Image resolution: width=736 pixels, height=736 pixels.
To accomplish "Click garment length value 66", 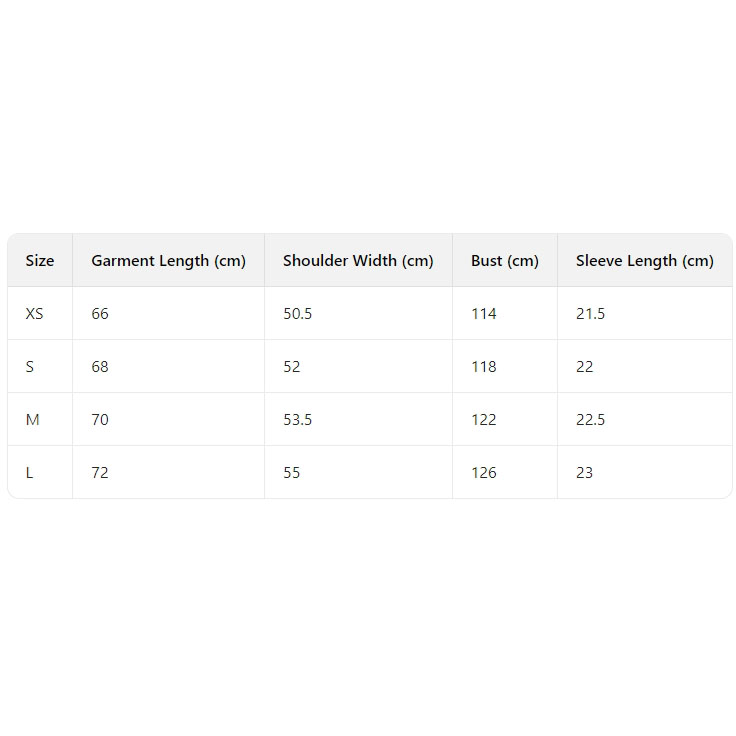I will pyautogui.click(x=100, y=314).
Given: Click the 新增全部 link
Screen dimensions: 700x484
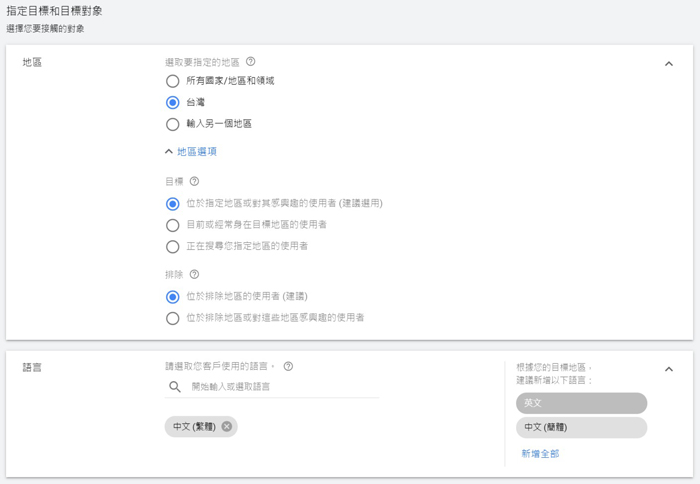Looking at the screenshot, I should coord(540,454).
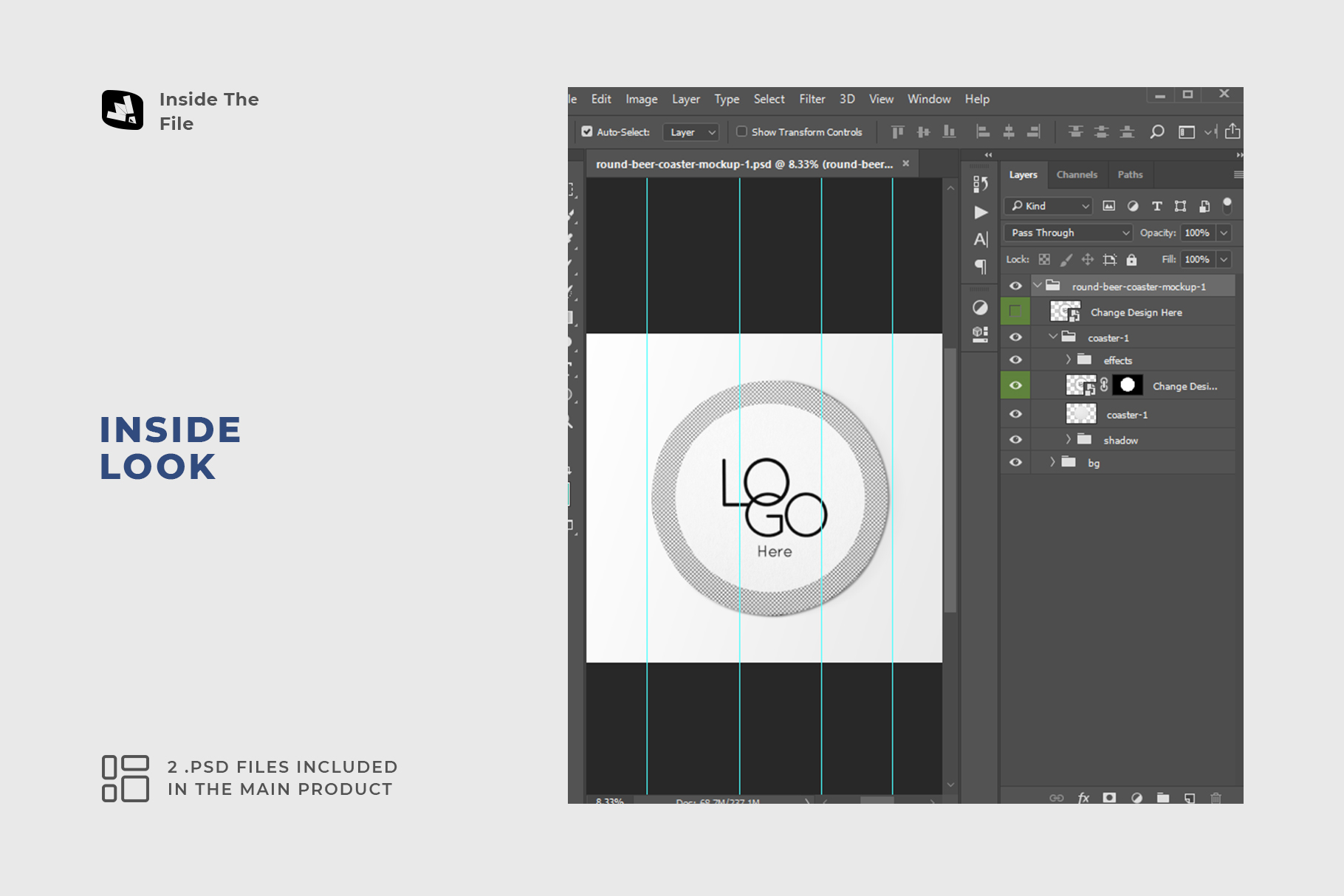Filter layers by type layers icon
This screenshot has width=1344, height=896.
(x=1157, y=207)
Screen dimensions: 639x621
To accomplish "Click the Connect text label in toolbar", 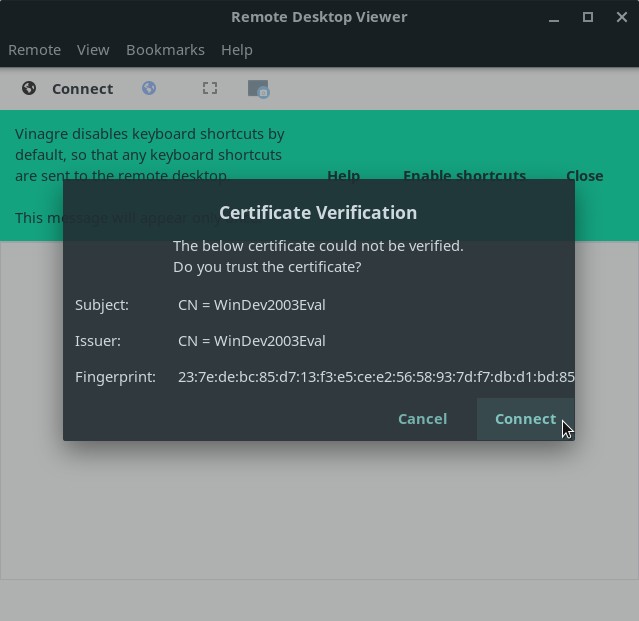I will pyautogui.click(x=82, y=89).
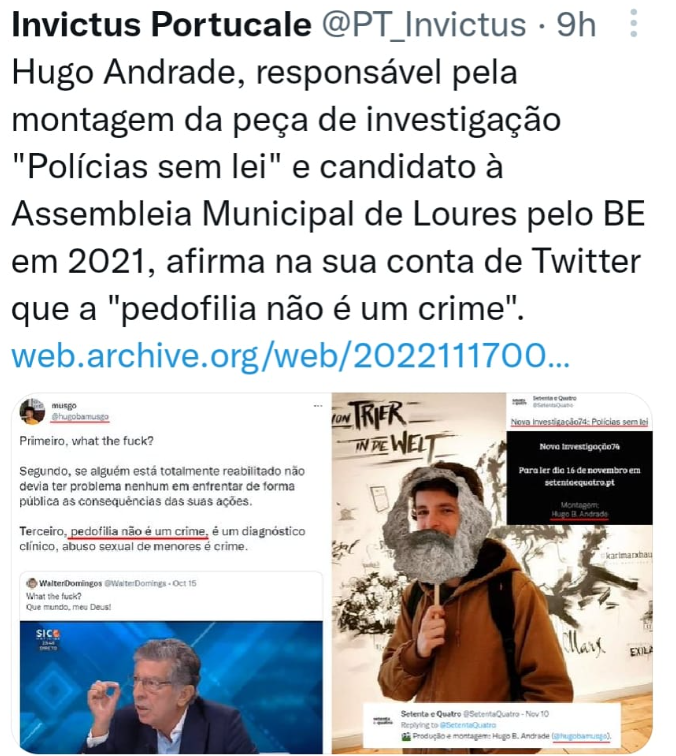Click the three dots in embedded musgo tweet
The width and height of the screenshot is (676, 756).
pyautogui.click(x=318, y=406)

# # # #

• [How to complete this task] Look back at the data above, then output exactly the lines from the line holding "Given: Click the 新增全部 link" up to and including the line holding "Screen dimensions: 639x621". Leave out the pictures.

• [Written solution]
Given: Click the 新增全部 link
Screen dimensions: 700x484
Looking at the screenshot, I should coord(540,454).
Filter layers by type layers icon
This screenshot has width=1344, height=896.
(x=1157, y=207)
Screen dimensions: 639x621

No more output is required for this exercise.